Initial industrialization in England is an interesting story and still hotly debated. Later industrialization waves are mostly all the same. (The USSR is an exception, as are city states.)

Big leaps, as opposed to adaptations of existing models almost always come from states in hot competition, and among them the peripheral states usually win (Britain, for example, is peripheral to Europe.) The biggest tech surges in Chinese history came during warring states periods.

I’m very impressed by China’s rise and the West’s sheer incompetence in enabling it, but it’s not a huge leap the way the industrial revolution was. It’s just an extension of a previously existing model.

Japan’s rise was more impressive than China’s, as the first non-European nation to pull it off. But as an island nation with limited population, they were sharply limited. They made 2 runs at the US, one a war, one industrial, and neither let them become the foremost power.

The West was very good at keeping everyone but client states from industrializing. Even Japan needed British aid (the first time), then America’s (the second time.) But the West got stupid under neoliberal “end of history” ideology & let China run the playbook, thinking it wouldn’t challenge the West. Oops.

Americans probably should have learned from the Western experience with Japan. The British enabled Japan’s rise only to have Japan attack British possessions. Without American aid, that loss would have been permanent. But China is a continental power w/a massive population. The stupid was epic.

A radical change in economic model hasn’t happened yet, and seems unlikely to before ecological and economic collapse puts an end to the viability of the current model. Looking at Chinese cities with the 7 lane highways is instructive. It’s just a better version of the same old

A complete change of the permission system will be necessary for radical economic change. No one in power, whether in the West or China, wants that or can even imagine it.

Who knows, radical economic change might happen in China when collapse really starts biting. After all, they have the manufacturing base. But usually it happens at a periphery or in a tight area with multiple competing states.

This stuff is fairly well understood. However it’s not economists who put the pieces together, it’s sociologist and historians and even some anthropologists. Economists have done more damage to the West than astrologers did to Chinese dynasties. MBA factories get an honorary mention. (They mostly weaponized economic theories, as when they noticed economic theory saying that high profits come from not competing.)

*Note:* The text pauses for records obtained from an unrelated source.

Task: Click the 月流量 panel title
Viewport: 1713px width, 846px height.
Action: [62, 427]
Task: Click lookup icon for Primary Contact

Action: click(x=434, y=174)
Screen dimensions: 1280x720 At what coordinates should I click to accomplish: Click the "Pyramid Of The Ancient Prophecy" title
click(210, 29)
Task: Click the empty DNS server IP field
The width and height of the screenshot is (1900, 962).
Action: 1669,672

One of the most instructive trends right now is watching so many people screaming about population collapse, when what the world actually needs is a lower population. (We could have avoided that necessity, but the window is closed. Sometimes you have to act at the right time.)

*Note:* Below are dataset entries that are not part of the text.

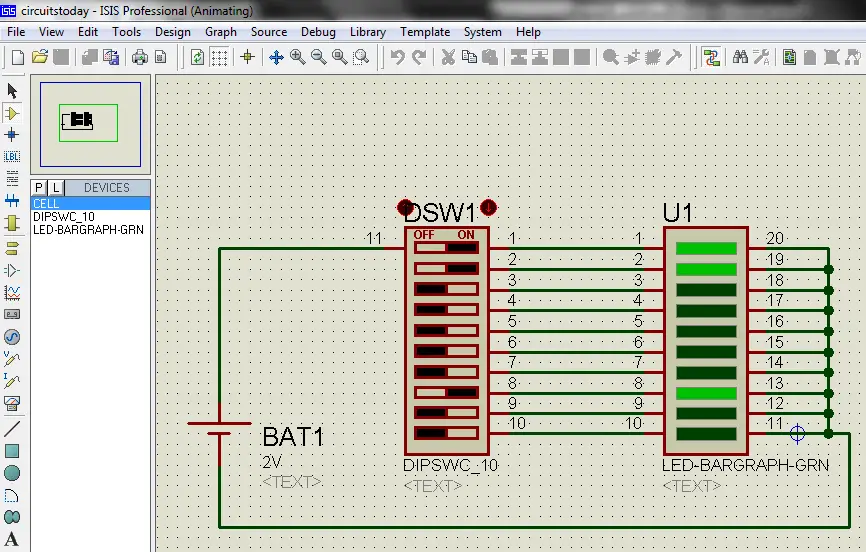Open the Library menu
This screenshot has height=552, width=866.
[x=368, y=32]
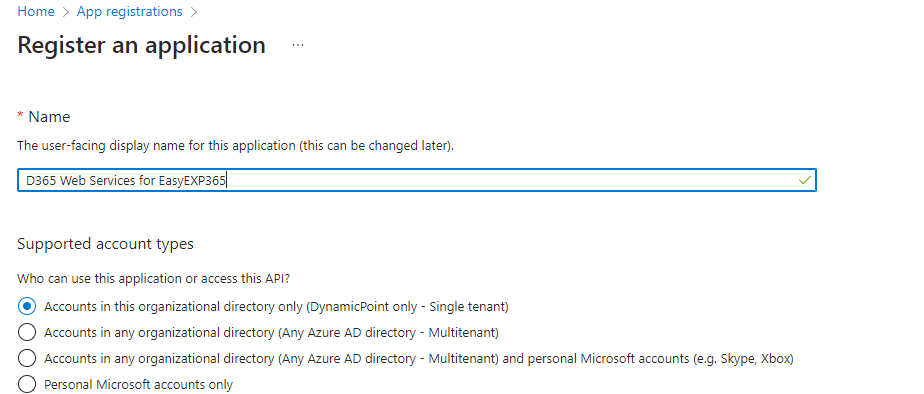Image resolution: width=924 pixels, height=394 pixels.
Task: Click the user-facing display name description text
Action: coord(236,146)
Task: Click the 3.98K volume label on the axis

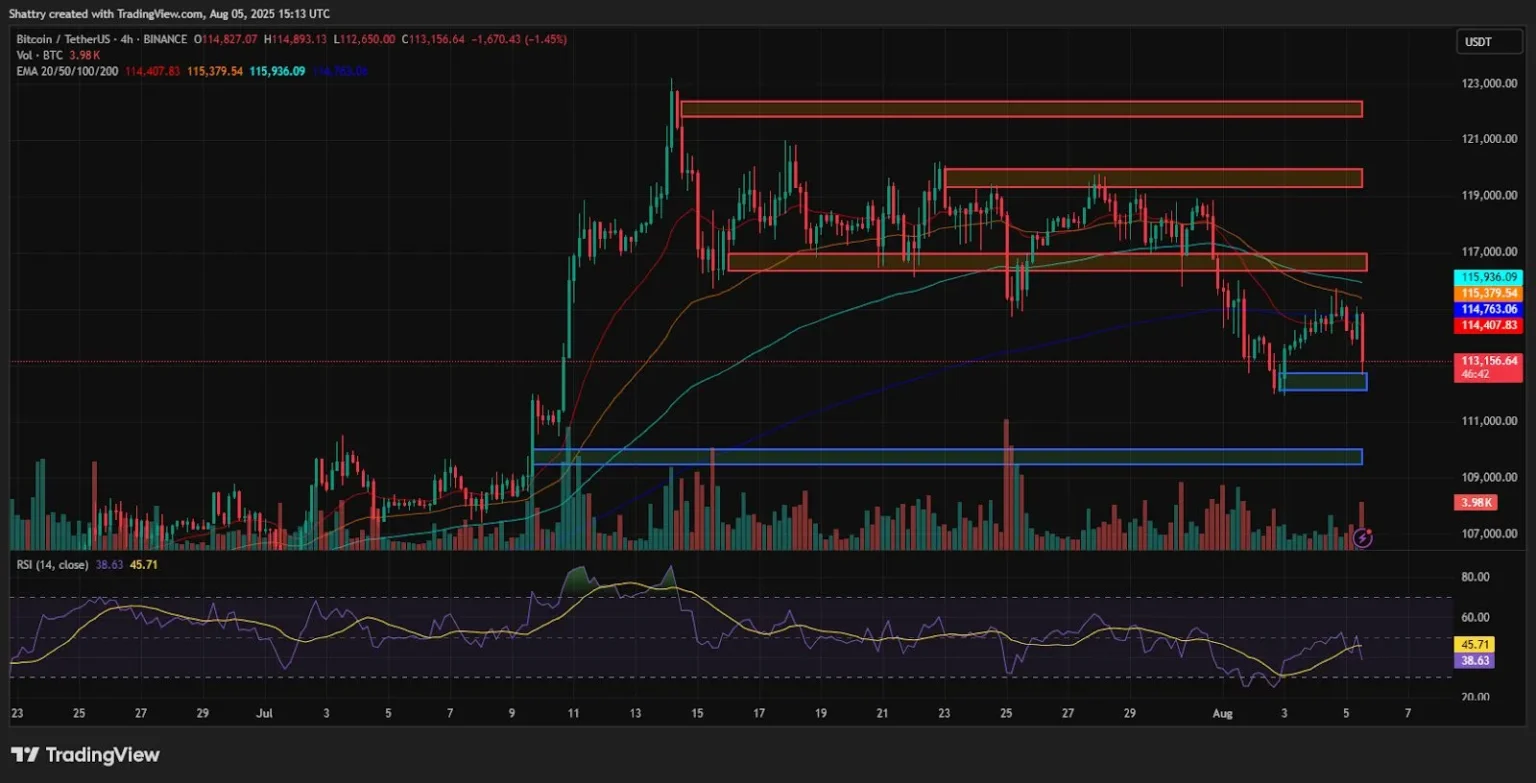Action: tap(1476, 503)
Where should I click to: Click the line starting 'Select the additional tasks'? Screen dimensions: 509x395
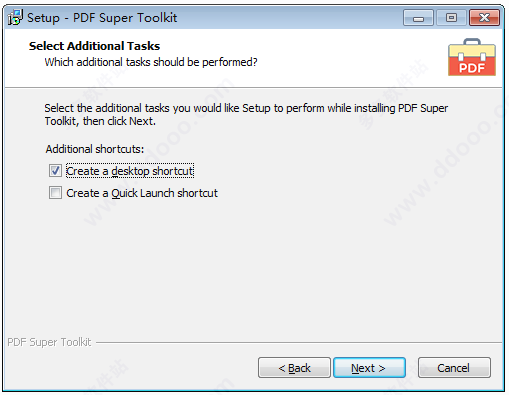pyautogui.click(x=246, y=108)
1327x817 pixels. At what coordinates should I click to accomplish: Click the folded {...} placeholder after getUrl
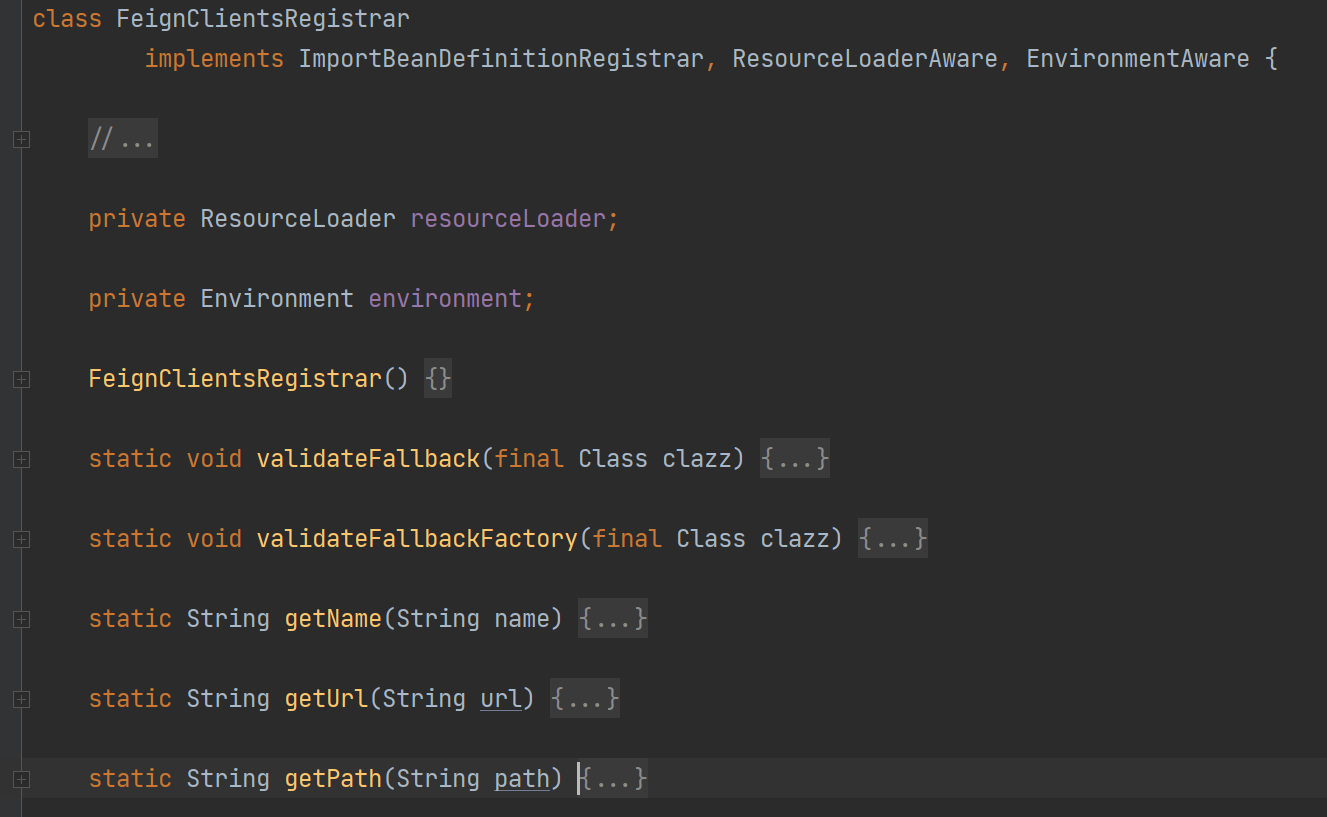click(585, 699)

All people who yell about lower birth rates can imagine is economic growth through population expansion. Anyone who thinks that way can’t create a new economic model, they’re stuck in the old one. (Elon Musk is a good example.)

People who can’t even understand population overshoot are incapable of the thinking required to deal with the world’s actual problems.

We’ll talk about permission systems at a later date. As noted, they’re key.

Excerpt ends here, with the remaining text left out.